And what is the rainbow? How is it formed? Nature is a source of uncertainty and strength (which we often neglect), which has always fascinated man. This fact, coupled with curiosity, often triggers scientific research.

The rainbow is a luminous phenomenon (photometeor). Sunlight is composed of all the colors of the luminous spectrum, which we can only observe when a ray of white light passes through a prism. This ray undergoes refraction as it passes through the prism, and is divided into wavelengths ranging from infrared to ultraviolet. The extremes are not visible, so we can only observe the wavelengths from red to violet (which are part of the visible light radiation). Isaac Newton was the first scientist that  demonstrated that white light is made up of all the colors of the rainbow, through a glass prism. Likewise, when sunlight passes through a drop of water it works just like the prism and, therefore, it is possible to separate the light into its colors. 
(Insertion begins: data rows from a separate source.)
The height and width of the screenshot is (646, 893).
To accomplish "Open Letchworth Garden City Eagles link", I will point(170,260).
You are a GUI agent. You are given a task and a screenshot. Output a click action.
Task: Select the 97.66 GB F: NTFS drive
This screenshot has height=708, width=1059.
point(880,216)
Thus, according to IPMA - Instituto Português do Mar e da Atmosfera (national institution that carries out weather forecasts), the rainbow can be observed when the sun (or the moon) is on the observer's back (at a low altitude or angle) and there is rain, drizzle or fog, in the observed direction. The rays of sunlight (or lunar) pass through the drops of water and are refracted in the drops of rain. After the refraction, a part of the rays of light undergoes one or two reflections (on the internal face of the drops) and then it occurs a second refraction, exactly in the direction of the observer. In this way, groups of concentric arches appear, with colors ranging from purple to red.
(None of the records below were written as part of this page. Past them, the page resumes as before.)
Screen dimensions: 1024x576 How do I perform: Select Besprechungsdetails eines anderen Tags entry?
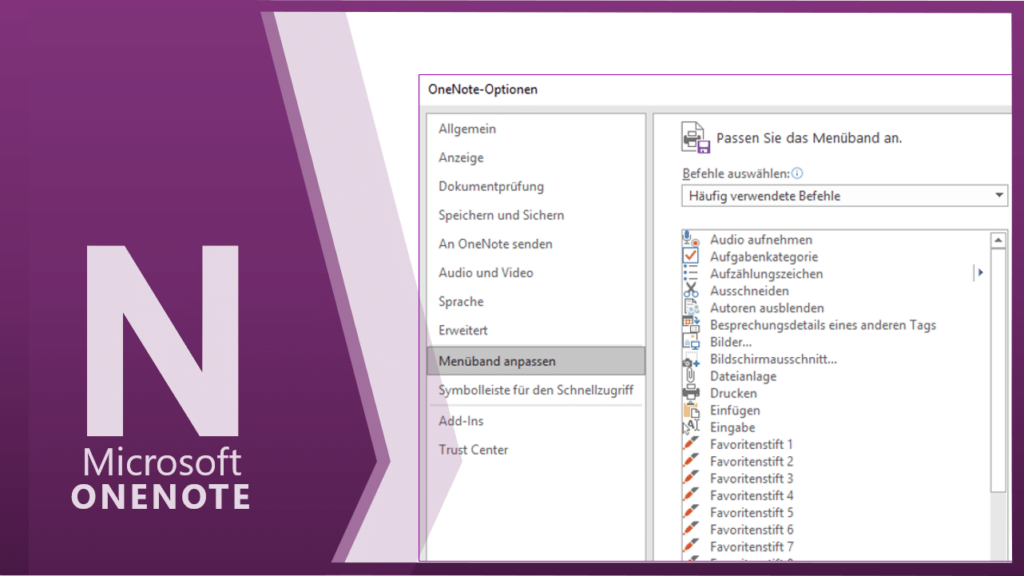tap(822, 325)
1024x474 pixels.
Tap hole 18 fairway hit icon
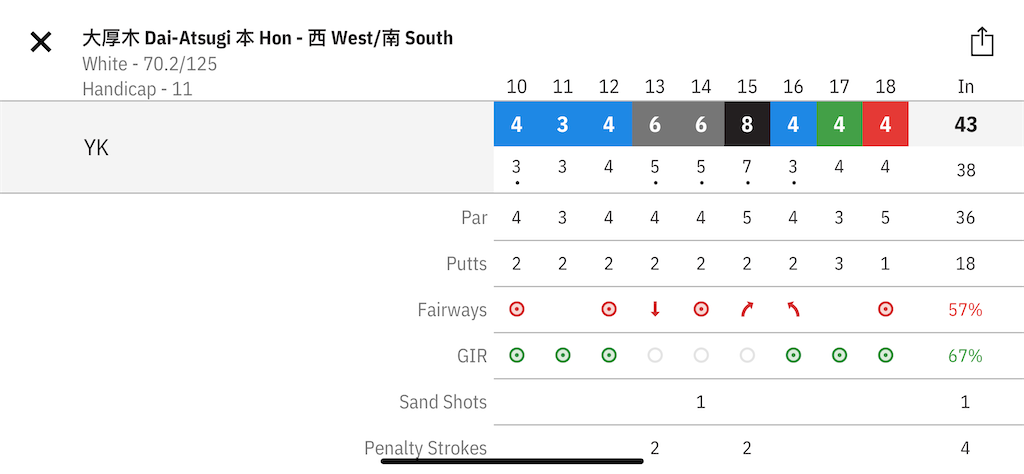tap(885, 309)
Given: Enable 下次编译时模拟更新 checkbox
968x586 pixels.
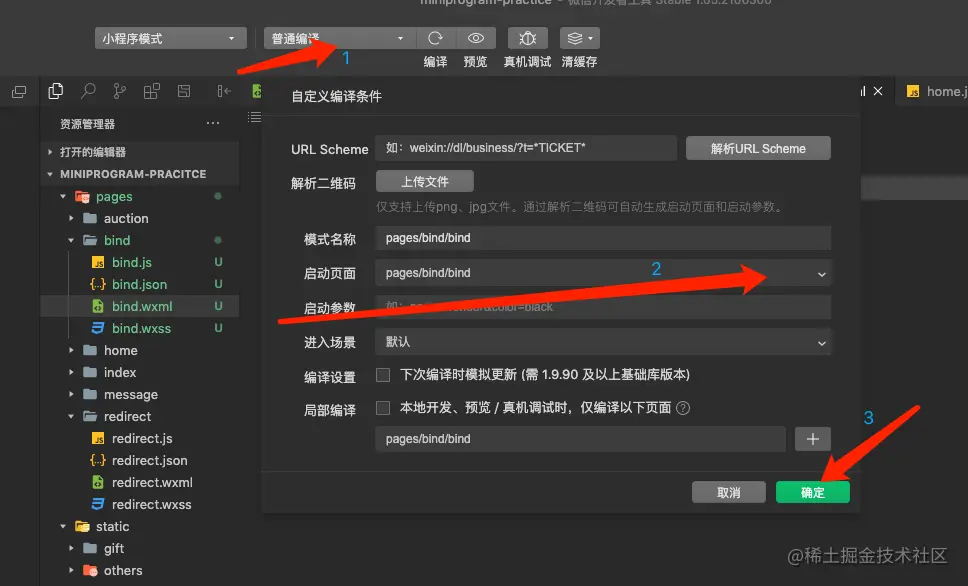Looking at the screenshot, I should click(384, 375).
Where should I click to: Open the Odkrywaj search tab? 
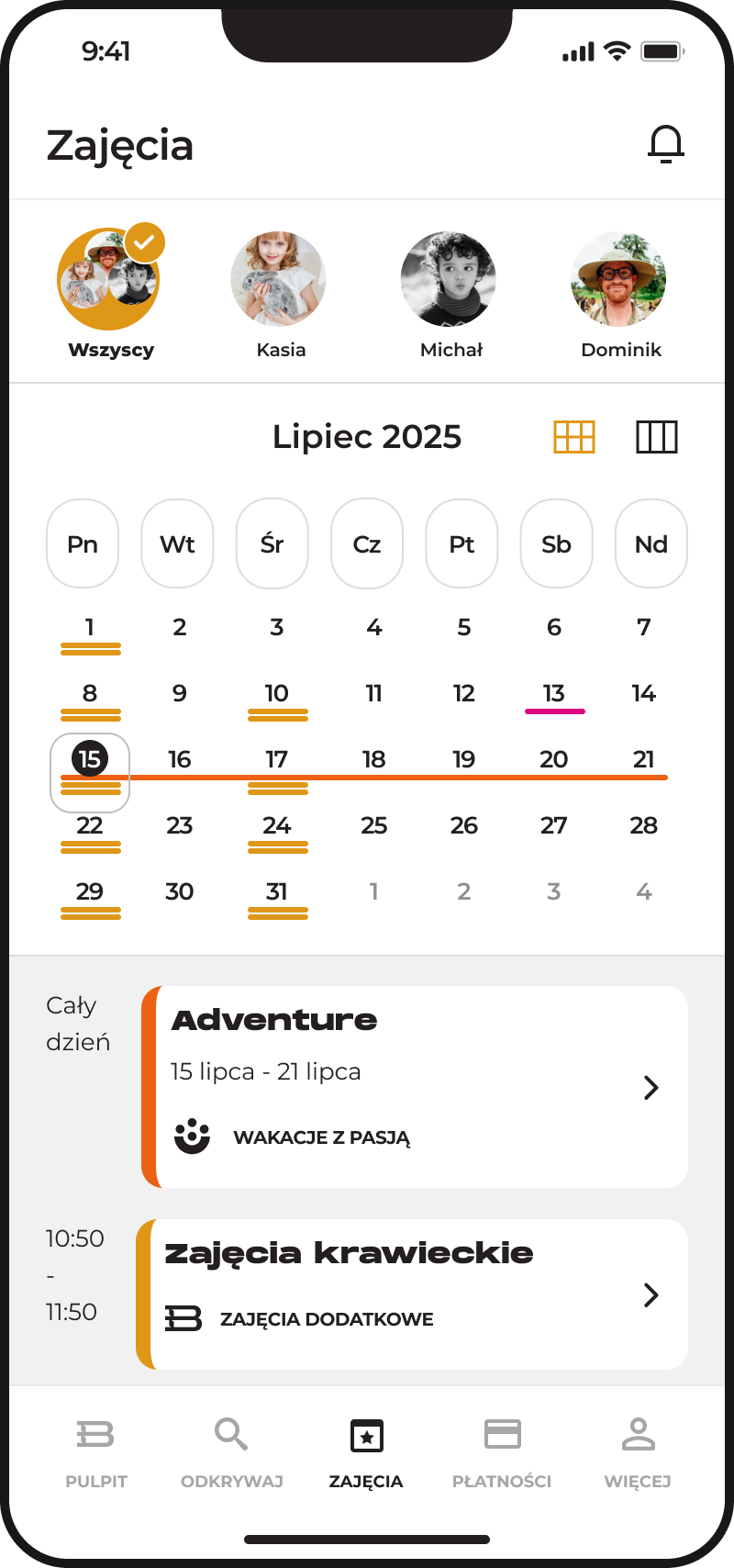point(231,1449)
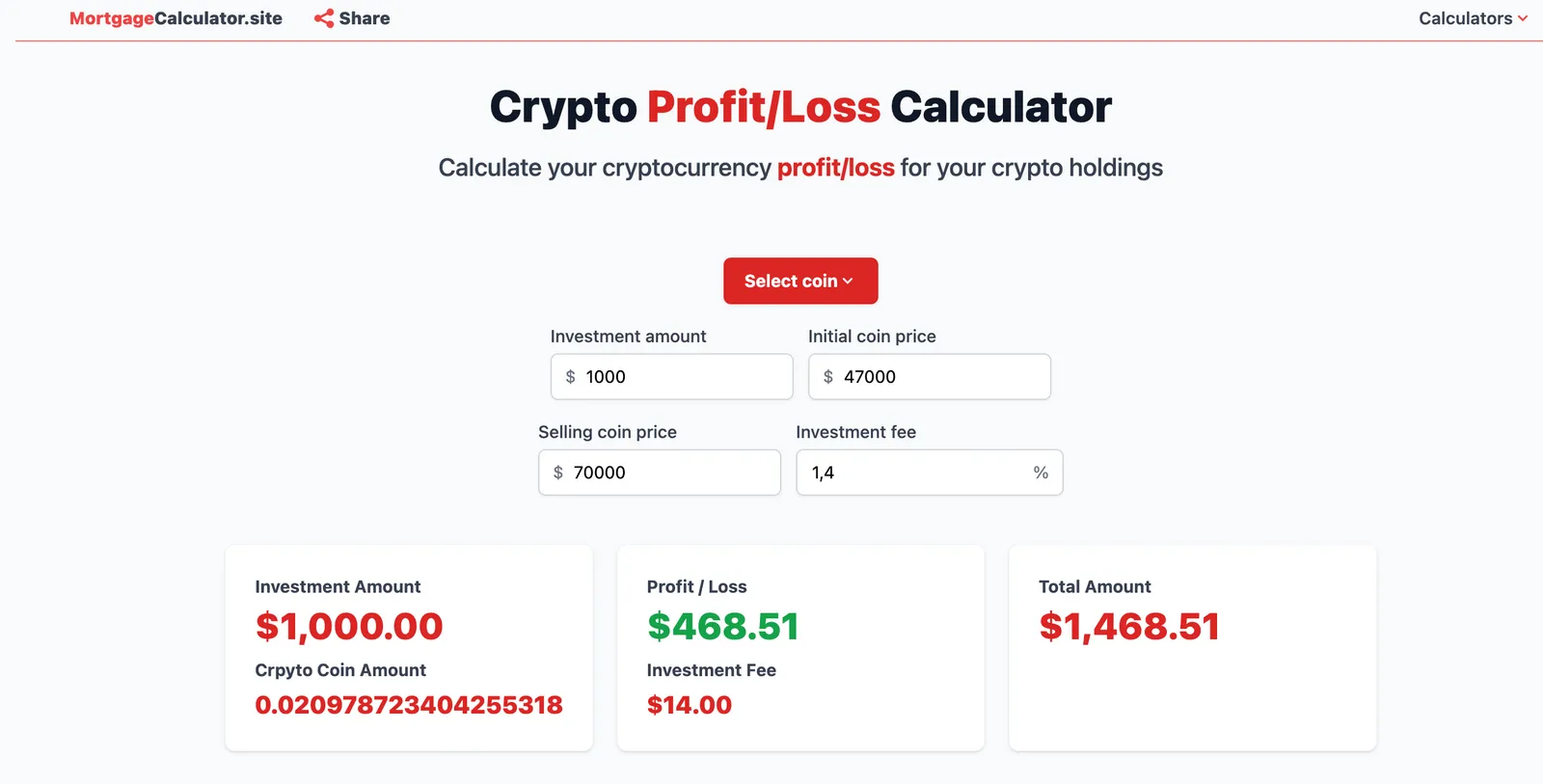Click the dollar sign in Initial coin price

pos(827,377)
The most spectacular rainbow appears when half the sky is still dark, with rain clouds, and the viewer is in a clear sky. Sometimes, it is possible to observe two rainbows at the same time: a main one (primary rainbow) and, on top, another, slightly larger and less bright (secondary rainbow). The last one is the result of the drops of water reflecting the sun's rays twice. The primary rainbow has purple on the inside (40º radius) and red on the outside (42º radius). In its turn, the secondary rainbow has red inside (50º radius) and purple outside (54º radius). When observing a rainbow on an airplane, it shows a full circle and not a simple arc. The rainbow can also be white in color, with a white band that appears in fog days: the water droplets are so small that they reflect weaker colors (usually with the outer rim red and bluish inside). The rainbow, of enormous beauty, aroused the curiosity of science, but it is also a source of inspiration for literature, the arts or even myths. Popular belief says that at the ends of the rainbow there will be a pot of gold. Has anyone found him yet? You already know the conditions for this photometeor, so the weather forecasts from IPMA - Instituto Português do Mar e da Atmosfera and the data obtained, namely, by the Arouca Meteorological Radar, are important to assess if we have a chance to observe this photometeor! Until we see it in nature, we suggest that you create your rainbow with colored rice. Download the attached experimental protocol!
Suggestions for exploring the theme:

  • Experimental protocol attached in pdf file;
  • IPMA FAQ: https://bit.ly/2WgOC6c; Images of the Mosaic of National Weather Radars (includes Arouca), through which you can monitor the hydrometeors. An important tool for meteorologists, namely to detect severe weather conditions (rain and strong winds, hail or even tornadoes) and, consequently, greater security for populations in the face of natural disasters, available at http://www.ipma.pt/ pt / otempo / obs.radar /;
  • Educational video about the rainbow available at https://bit.ly/2z4vGzm; We appreciate the collaboration of IPMA in creating this educational resource.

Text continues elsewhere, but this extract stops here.